▼
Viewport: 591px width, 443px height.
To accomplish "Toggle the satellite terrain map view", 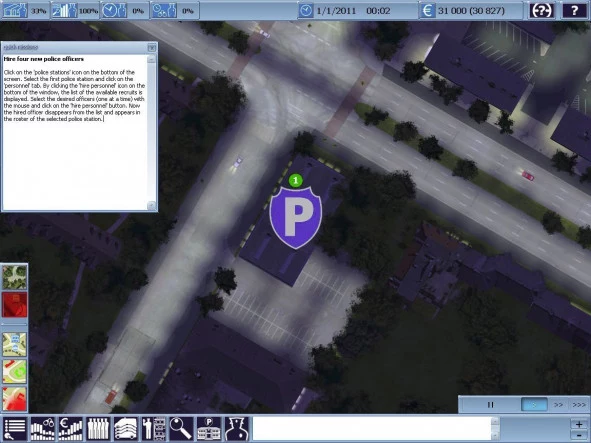I will [x=14, y=277].
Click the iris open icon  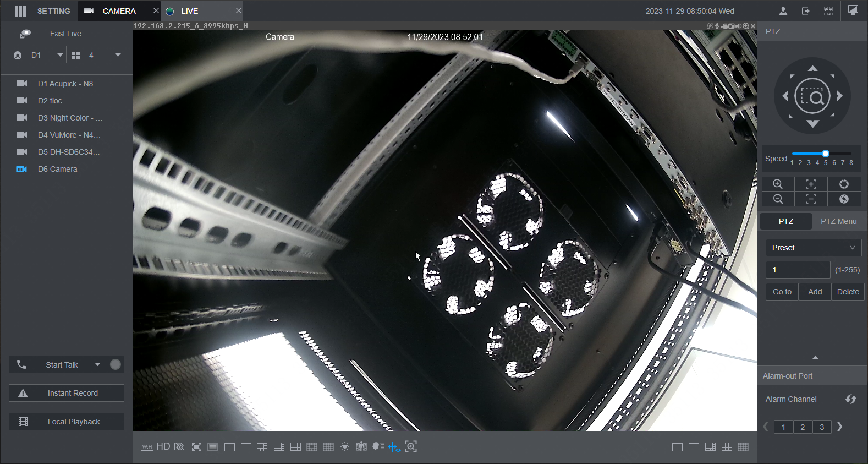click(x=844, y=184)
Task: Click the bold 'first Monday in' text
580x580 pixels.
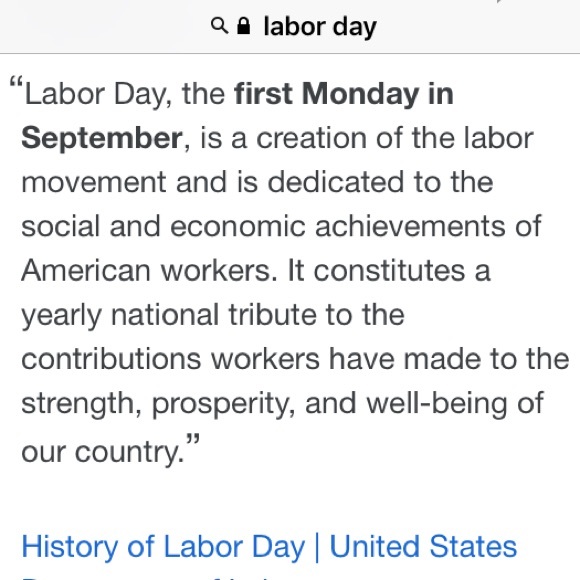Action: coord(344,94)
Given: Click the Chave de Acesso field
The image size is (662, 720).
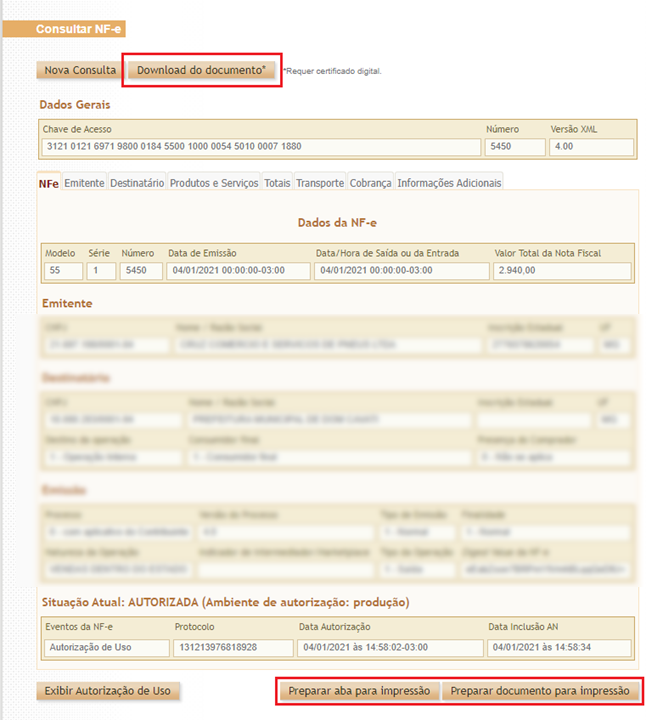Looking at the screenshot, I should 260,147.
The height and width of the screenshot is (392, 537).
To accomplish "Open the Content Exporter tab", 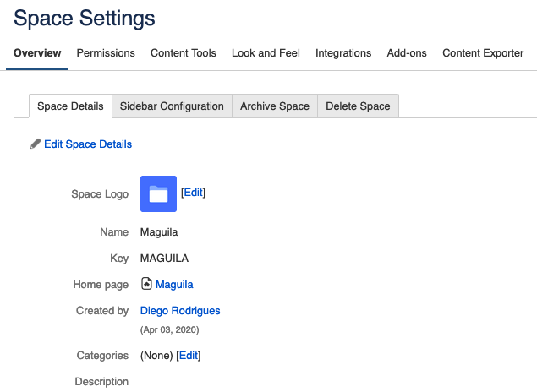I will (x=483, y=53).
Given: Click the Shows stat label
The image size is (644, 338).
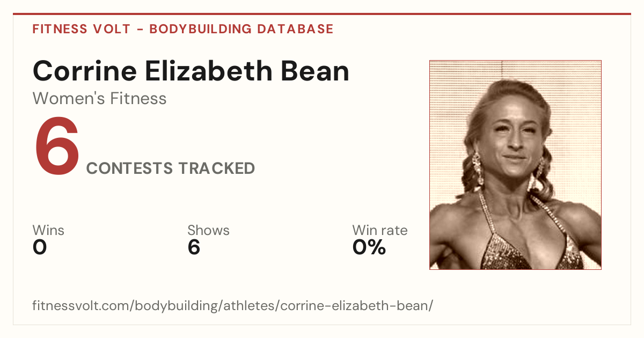Looking at the screenshot, I should pos(208,230).
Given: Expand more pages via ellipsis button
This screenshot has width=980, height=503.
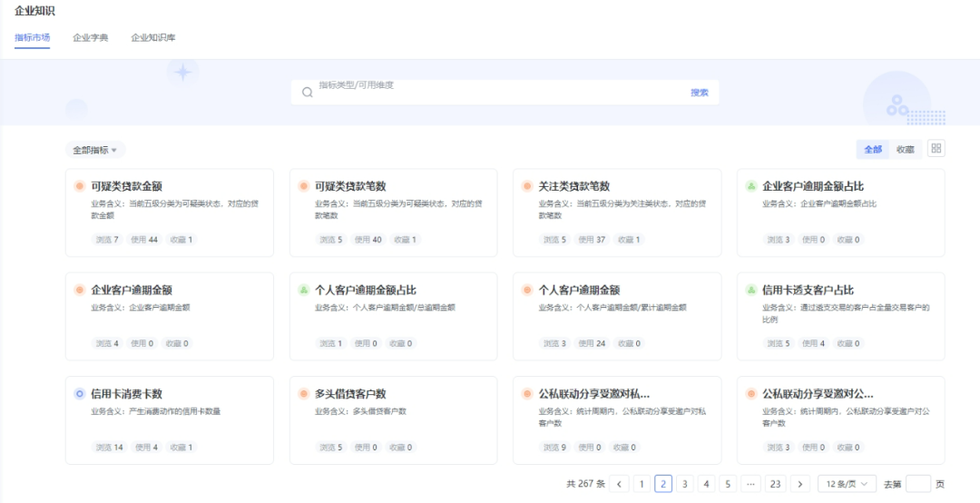Looking at the screenshot, I should pyautogui.click(x=750, y=484).
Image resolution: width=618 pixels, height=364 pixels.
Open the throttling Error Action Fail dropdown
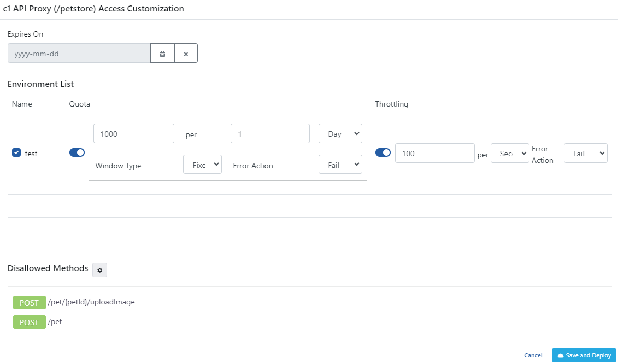point(585,153)
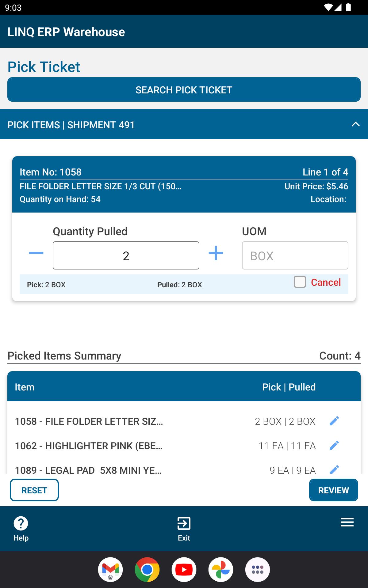Focus the Quantity Pulled input field
Screen dimensions: 368x588
pyautogui.click(x=126, y=255)
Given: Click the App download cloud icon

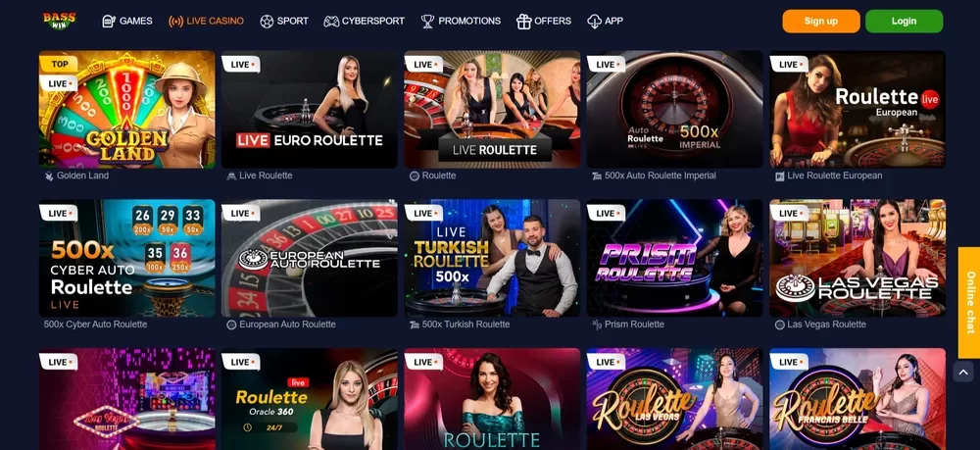Looking at the screenshot, I should (595, 22).
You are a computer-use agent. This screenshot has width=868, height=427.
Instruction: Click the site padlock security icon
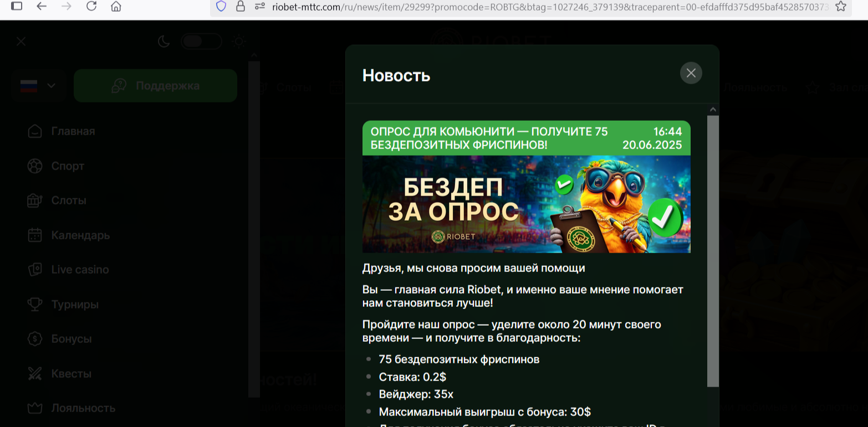240,7
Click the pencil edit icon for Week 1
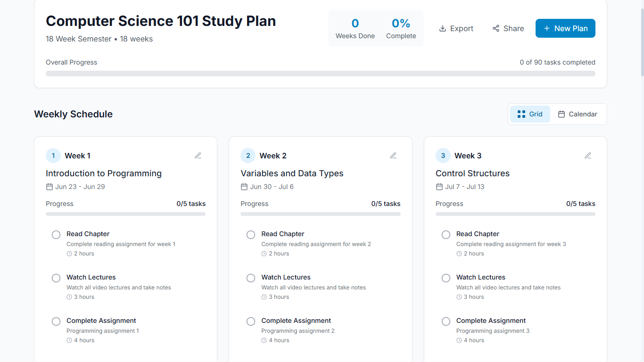The image size is (644, 362). (198, 156)
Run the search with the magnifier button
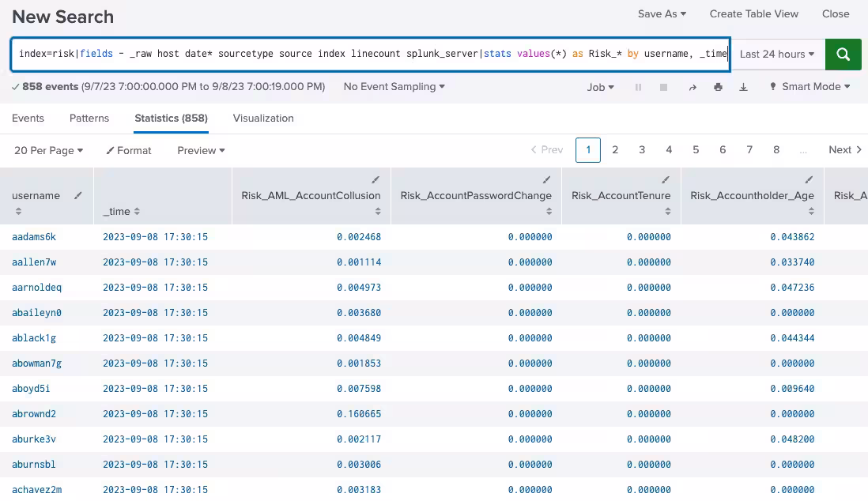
▲
→ YOUR ASSIGNMENT
Pictures are not part of the copy. Reproduce the lines from the one with "Open the throttling" through the end of the listing above.

→ YOUR RESPONSE
Open the throttling Error Action Fail dropdown
point(585,153)
Focus the Quantity Pulled input field
Screen dimensions: 368x588
pyautogui.click(x=126, y=255)
Given: Click the App download cloud icon

Looking at the screenshot, I should (595, 22).
You are a computer-use agent. This screenshot has width=868, height=427.
Instruction: Click the site padlock security icon
240,7
Click the pencil edit icon for Week 1
The image size is (644, 362). (198, 156)
Run the search with the magnifier button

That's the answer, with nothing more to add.